Poor drives resulted in dropped shots at the 14th, 16th and 18th holes and it was another one that cost him the tournament when they played the 18th for a second time.
"Greg played very solid golf and I played very erratic golf," Mickelson admitted. "I really struggled off the tee and the back nine was a fight for me."
Mickelson, who has only once got himself into contention at the Open, finishing third at Troon in 2004, had spoken earlier in the tournament of how he felt the thinner rough in place at Carnoustie would give him a better chance of mounting a challenge this year because his scrambling skills around the green will be of more use.
And he insisted that his confidence remained high, despite the frustration he suffered on Sunday afternoon.
"I'm enjoying playing in Scotland and after the few days I had in Carnoustie last week and seeing that it is set up wonderfully, I am really looking forward to playing there."
The contrast with Tiger Woods's build-up to the Open could hardly have been more marked.
The world number one never plays the week before and after his now-traditional Sunday warm-up round, he gave Mickelson and co. cause for concern by declaring his liking for the way the Carnoustie course has been set up.
Woods, who will be bidding for his third successive triumph in the world's oldest major, was undone by a combination of the wind and the 'Carnasty' rough when the Open was last played at the east coast venue in 1999, finishing seventh in a tournament won by Paul Lawrie.
This time around, Woods believes the R and A have delivered an outstanding test of golf.

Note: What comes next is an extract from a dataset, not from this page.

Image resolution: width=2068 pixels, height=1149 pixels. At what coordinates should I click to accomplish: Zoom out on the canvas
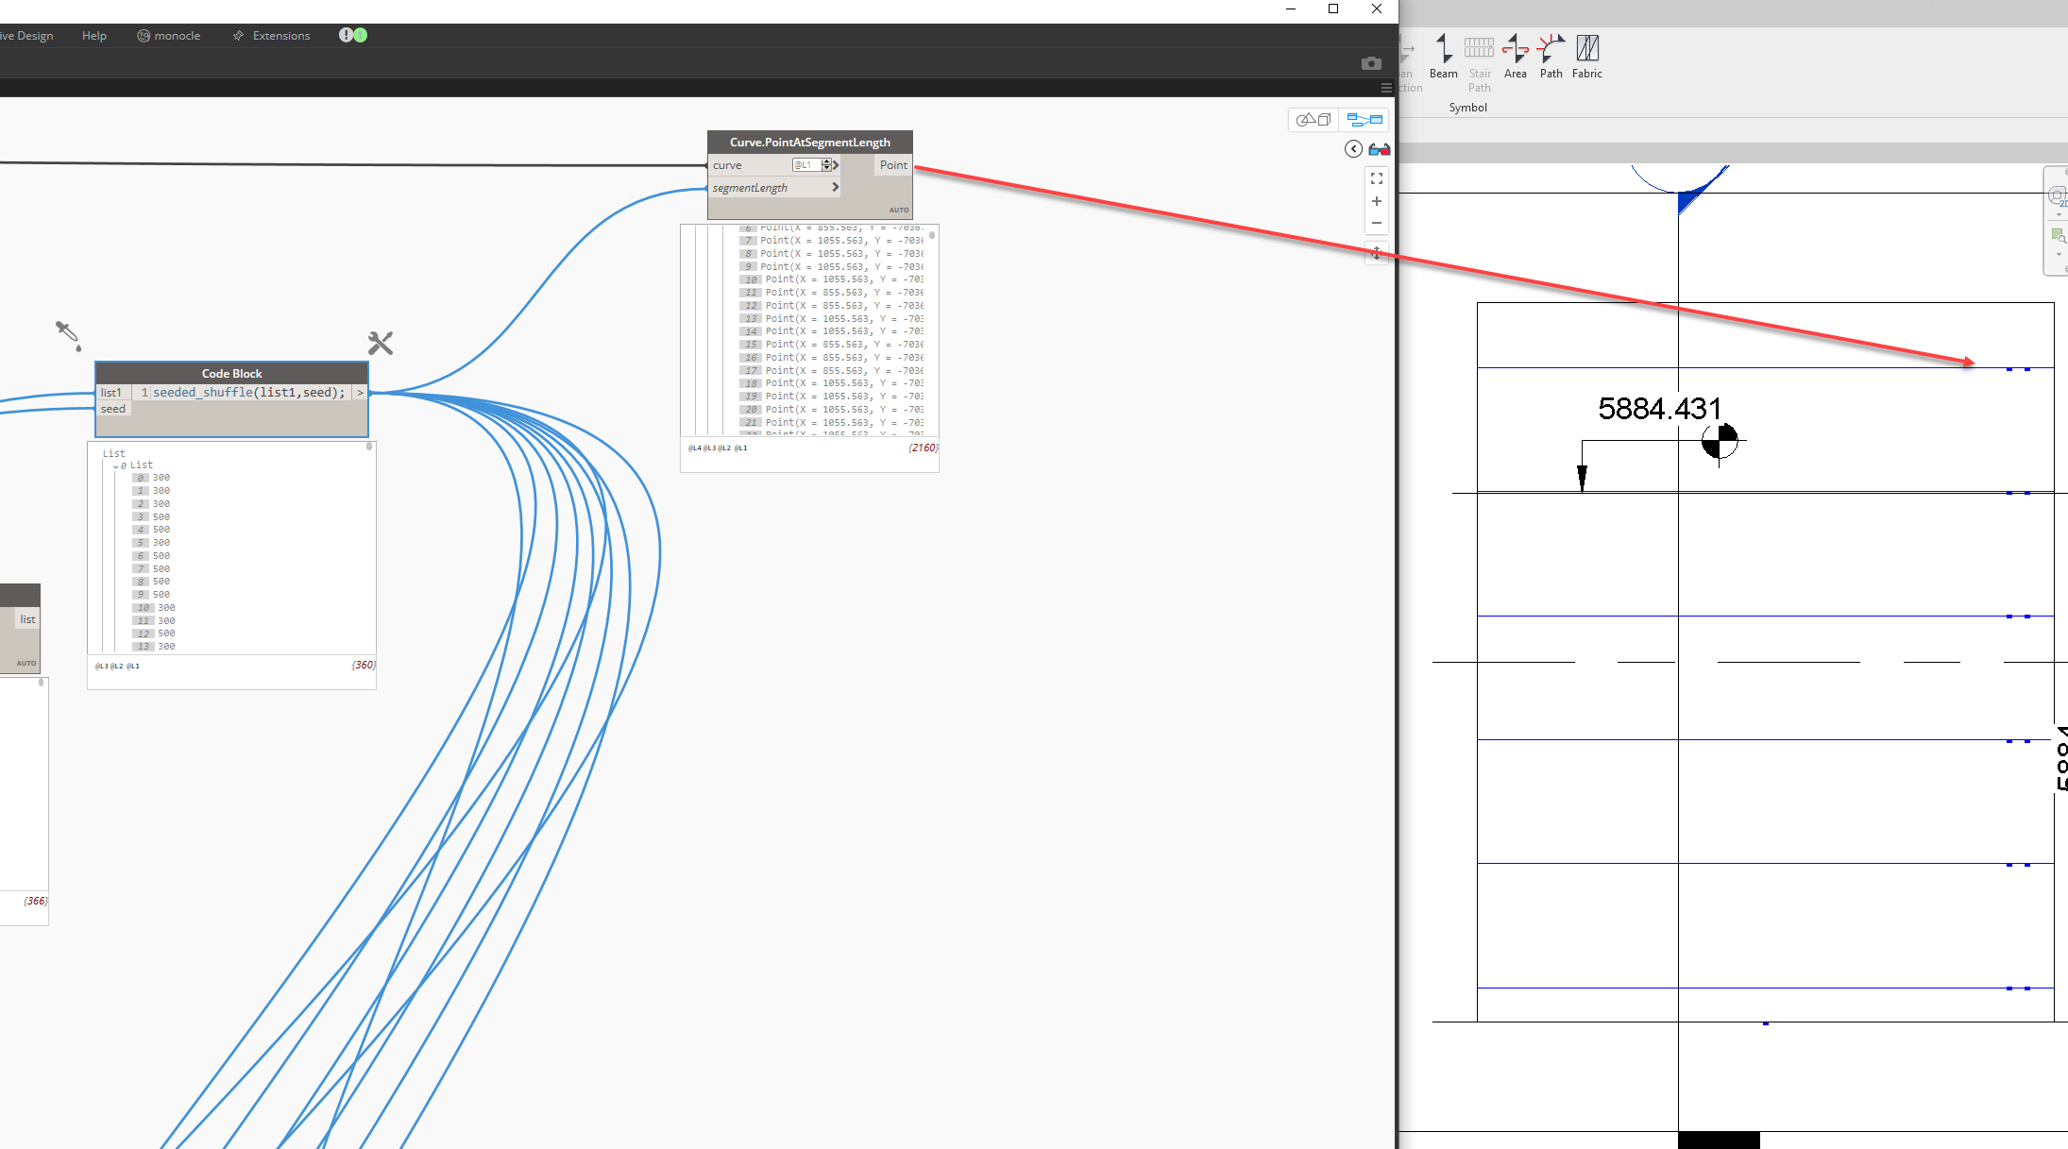tap(1377, 224)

"It's really nice, really fair," Woods said. "Has it changed from the last time I was here? -- you might say that!"
Former Open winner Sandy Lyle has meanwhile backed Woods to celebrate the recent birth of his daughter Sam by winning his 13th major here.
"For someone who has not grown up on links courses, Tiger's ability to play on them has never failed to amaze me," said Lyle.

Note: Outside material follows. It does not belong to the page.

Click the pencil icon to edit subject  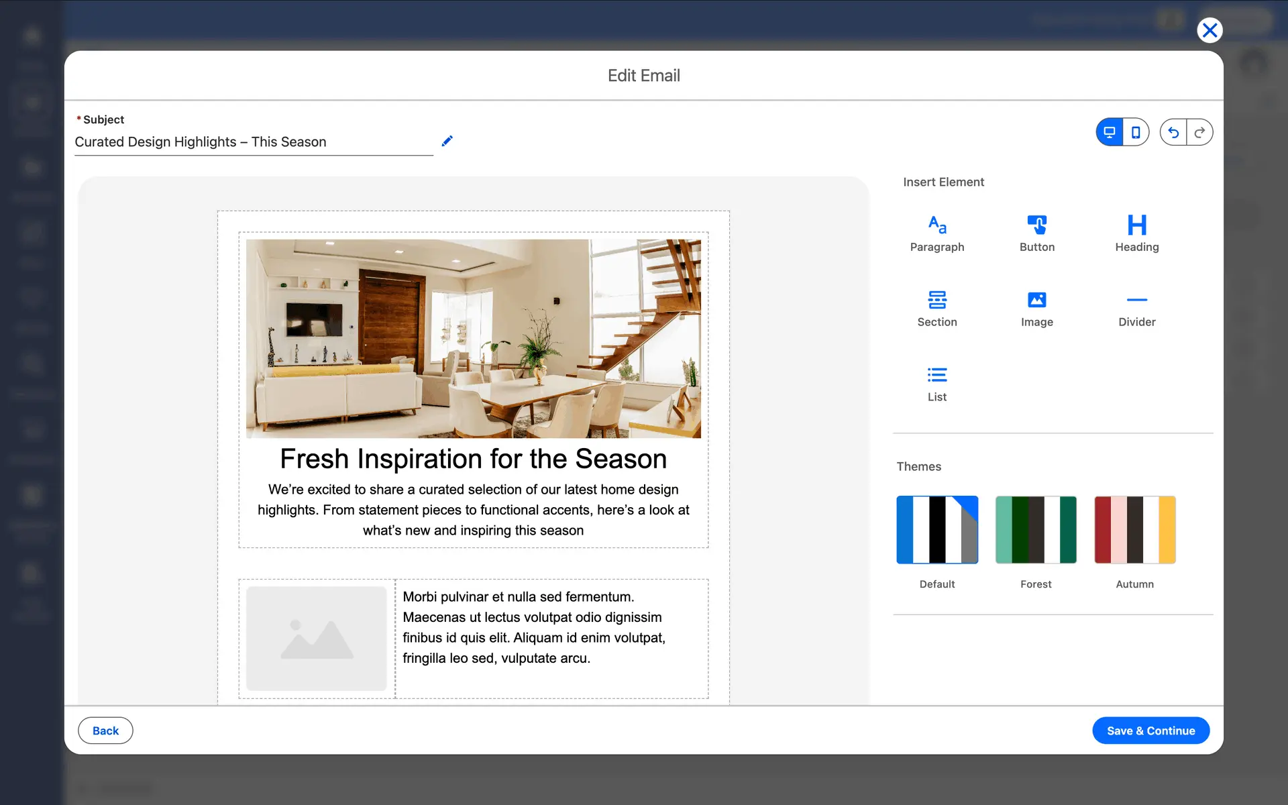point(447,141)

"His course management is so good. He generally comes over earlier and plays the Irish courses like Tom Watson used to do and he adapts very quickly to links and his record proves that.
"When you get someone like a Tiger or a Tom Watson, when he was playing well, they just seem to perform so well when they play in the Open Championship, even though they play on a different course every year."

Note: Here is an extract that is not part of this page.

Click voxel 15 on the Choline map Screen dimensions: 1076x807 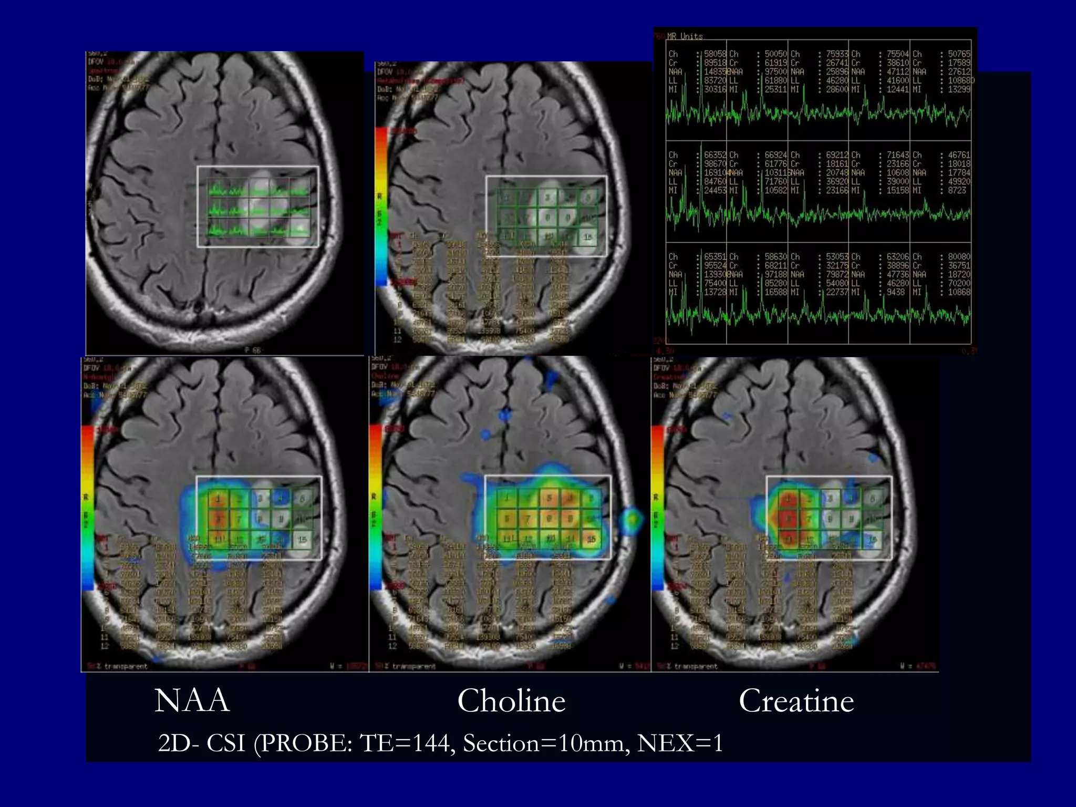coord(592,539)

Lyle added to Woods's praise for the course.
"The course is very good, playing very fair and everything that was said about the course eight years ago has been taken to heart and it has been sorted out. It is long in places and there is a run on the fairways but the greens are very good."
"It will be a test but it is an open competition and the course could suit a number of players. It brings a lot more players in to the game rather than it being so tight that you are down to a handful of potential winners."
"The wind will be a factor but there will be a lot of big-hitters out here who hit the ball a million miles with no nerves so we will see. But in general, course conditions are as good as you can get."